当時はこのサンドロを通じて、アナと出会い、当時ひどい英語しか喋れなかった私にも大変よく付き合ってくれてたと思う。
彼女は、「マーガレットリバー」という、街に住んでいた。
パースから車で南に約3時間ほど走ると、世界でも有名なサーススポットを有する自然豊かな小さな町がある。
そこでは「ワイナリー」も有名で、マーガレットリバー産のワインを生産している場所も多数あり、実際リアナの実家もワイナリーだった。
他にも広大な敷地でストロベリーや色々な野菜も育てる畑も有しており、当時はその収穫業を「ピッキング」と呼び、その作業に従事したこもある。
また、そのワイナリーに泊まらせてもらい、大自然の中、イタリア人のサンドロと共にパスタを作り、ワインを飲みまくり、最高の時間を提供してくれたかつての友との再会は、もはやサンドロはいなくてもなんらコミュニケーションに障害はなく、この5年間個別の友情を育むことができていた。
ドミトリーを出て、まずはアナに電話をかけに。
いつもこの海外での電話というのは全く緊張しかないが、集中しているせいかその分意外と聞き取りもでき、相手にも話が伝わってる気がする。
5年ぶりのアナの声。少しハスキーで、テンション高めのその声は、メールでやり取りしていた時には感じられなかった当時を一瞬で思い出す。
「hey!humi!!」
相変わらずの声を聞くと、懐かしさと電話が繋がった安堵の気持ちがあふれる。
電話では話もそこそこに、夕方パースのシティで会う約束を段取りし、なんとか無事会えそうなグッジョブ感を感じながら宿に戻る。
夕方までは少し早めに街へでて、久しぶりのパースの街並みを堪能する。

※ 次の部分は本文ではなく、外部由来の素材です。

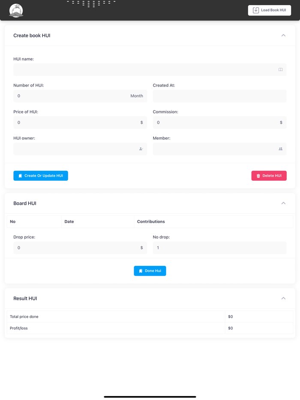
Task: Collapse the Board HUI panel
Action: click(283, 203)
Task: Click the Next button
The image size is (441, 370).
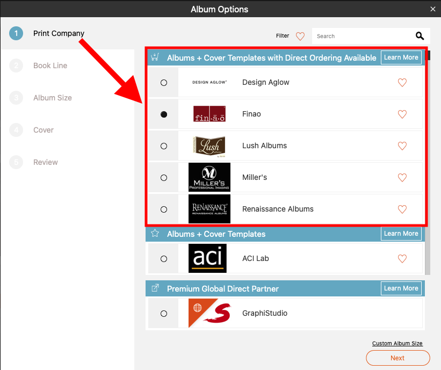Action: [397, 358]
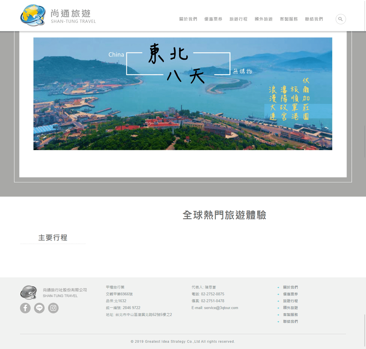This screenshot has height=349, width=366.
Task: Click the gray globe logo in footer
Action: pyautogui.click(x=29, y=292)
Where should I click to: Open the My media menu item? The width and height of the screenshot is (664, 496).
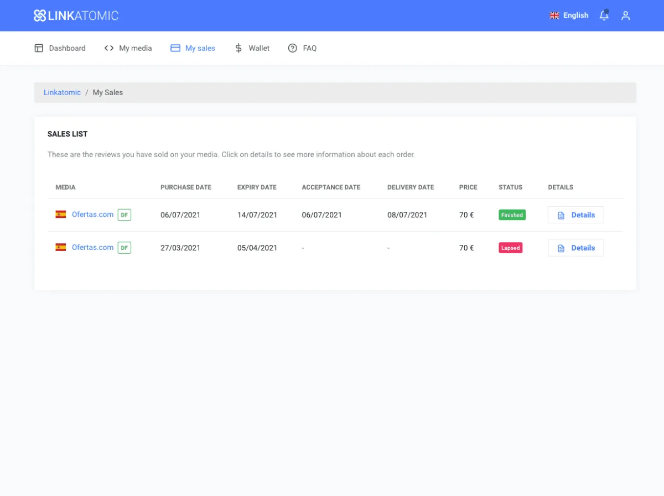click(128, 48)
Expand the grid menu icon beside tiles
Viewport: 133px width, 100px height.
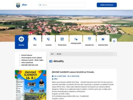[114, 41]
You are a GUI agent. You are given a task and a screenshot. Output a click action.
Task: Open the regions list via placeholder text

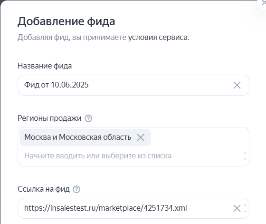tap(98, 156)
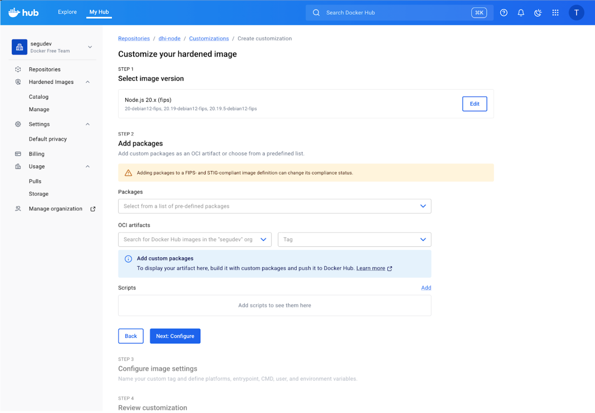
Task: Click the external link icon beside Manage organization
Action: pyautogui.click(x=93, y=209)
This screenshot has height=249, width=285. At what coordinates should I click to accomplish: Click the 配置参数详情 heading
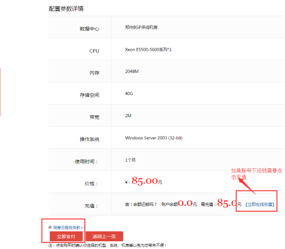[x=66, y=9]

当時通った日本食レストラン、あびるほど酒を飲んだパブ、ここのピザ美味しかったなーなど感慨深さに浸りながら、そして待ち合わせ場所へ。
ほぼ時間通りに到着すると、同時に当時より髪が短くなった事以外、全く変わらないアナと再会。
5年前、彼氏の友達だったというだけでこのように再会の約束をこじつけるなど自分の中で少しおこがましさを感じたりもしたが、アナの笑顔はそんな事など杞憂に思わせてくれる。
「元気だった??」
「あぁ、ひさしぶり!元気そうだね」
と言いながら、ハグで挨拶。
この、ハグというものが、私は少し苦手である。
男性同士なら、全く構わないが、いかんせん相手が女性ともなるとどのような加減で接すべきなのか、とても迷う。
強くやるべきなのか、それともそこまでギュッとするのはマナー違反なのか。
それに頬にキスをする仕草も、あれは本当にキスをするのか。
頬を、合わせるだけなのか。
仮にキスをしてるとなると、誰でもいいわけではお互いないだろう。
だからといって、しないというのも失礼に当たるような気もするし、しても加減が難しい。
とりあえず、アナとは気持ち強めにハグをし、頬も軽めに。
自分の中でベストの選択肢を選んだつもりだったが、若干顔を曇らせた気がしたのは見間違いだろうか。
さておき。
連れられて入ったパブ&レストラン的な所に入った私たちは久しぶりの再会に話を弾ませる。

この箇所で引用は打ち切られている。